The changes attributable to CI and supported by research evidence are marked increase in appropriate access to general practice referred radiology,13 respiratory investigations,1416 gynaecology procedures,17 skin excisions7 and the investigation of haematuria.18,19 Other programmes with published evidence of health care benefits include advanced care planning,20 management of tongue tie in babies,21 and access to community physiotherapy.22 An article on trans-gender care is published in this issue and another about a community infusion service is in review with this journal.

Harder to confirm with data is the impact of trusted clinical guidance from more than 700 HealthPathways on day-to-day care in both hospital and community. Iterative improvement in health care delivery has proved hard to measure. Even less measurable is the trust and respect that has developed in Canterbury between general practice, hospital clinicians, management, and funders. There were constant debates and never enough money, of course, but there was common purpose and a clear sense of direction.

The engagement culture in Canterbury could be duplicated in any health system with the right leadership.
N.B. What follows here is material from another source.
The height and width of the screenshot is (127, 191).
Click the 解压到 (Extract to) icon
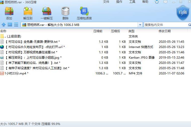click(x=28, y=13)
Health systems can be improved and integrated by clinicians empowered to do the right thing, teamed with managers and funders who enable them. Hospital demand can only be managed by community solutions while hospitals concentrate on boosting their supply of staff and structures. Supply and demand in New Zealand are out of balance with the expectations of the community. CI showed how to get the best out of our existing health services but has not removed the need for transparent and agreed decisions on what our public health system will and will not provide.23


Conflicts of interest

General practices in the Better Health Group receive funding for enrolled patients and services from the Canterbury District Health Board.



Acknowledgements

Canterbury Initiative is wholly funded by Canterbury District Health Board. The authors acknowledge and wish to thank the multiple participants in the Canterbury Health System who have worked with Canterbury Initiative.